Sementara di bidang legislatif, dari total Anggota DPR berjumlah 575 orang, tercatat 274 atau sekitar 48% sudah lapor, sisanya 301 tercatat lapor periodik terakhir pada tahun 2018. Untuk Ketua dan anggota MPR yang berjumlah 10 orang, baru 4 orang yang sudah melapor. Sementara, untuk DPD dari total 136 WL, sebanyak 118 orang atau 87% sudah lapor.
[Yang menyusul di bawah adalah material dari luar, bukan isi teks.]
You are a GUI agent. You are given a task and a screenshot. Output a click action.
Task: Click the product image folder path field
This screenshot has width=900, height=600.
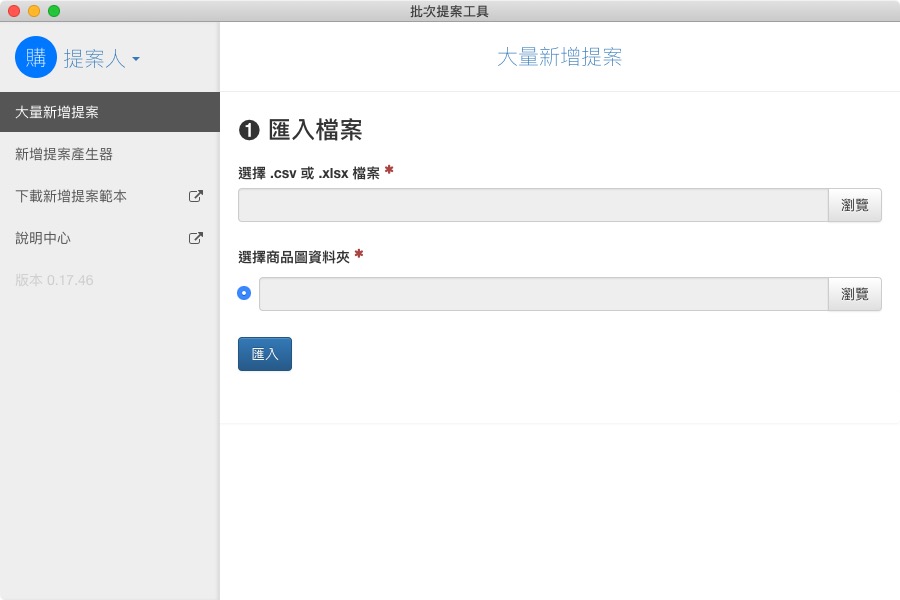[544, 294]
KPK mengimbau agar para wajib lapor baik di eksekutif, yudikatif, legislatif maupun BUMN/D yang belum menyampaikan agar memenuhi kepatuhan LHKPN sebelum batas waktu 30 April 2020. Sebagai salah satu instrumen penting dalam pencegahan korupsi, LHKPN mengedepankan asas transparansi, akuntabilitas dan kejujuran dari para penyelenggara negara. Karenanya, KPK meminta PN untuk mengisi LHKPN-nya secara benar, jujur dan lengkap.
Melaporkan harta kekayaan merupakan kewajiban bagi setiap PN sesuai ketentuan pasal 5 ayat 2 dan 3 Undang-undang No 28 tahun 1999 tentang Penyelenggaraan Negara Yang Bersih dan Bebas Dari Korupsi, Kolusi, Dan Nepotisme. UU mewajibkan PN bersedia untuk diperiksa kekayaannya sebelum, selama, dan setelah menjabat. PN juga wajib melaporkan dan mengumumkan kekayaannya sebelum dan setelah menjabat.
KPK sesuai dengan pasal 7 Undang-undang No 19 Tahun 2019 tentang perubahan kedua atas UU No 30 tahun 2002 tentang Komisi Pemberantasan Korupsi, berwenang untuk melakukan pendaftaran dan pemeriksaan terhadap LHKPN sebagai upaya pencegahan tindak pidana korupsi.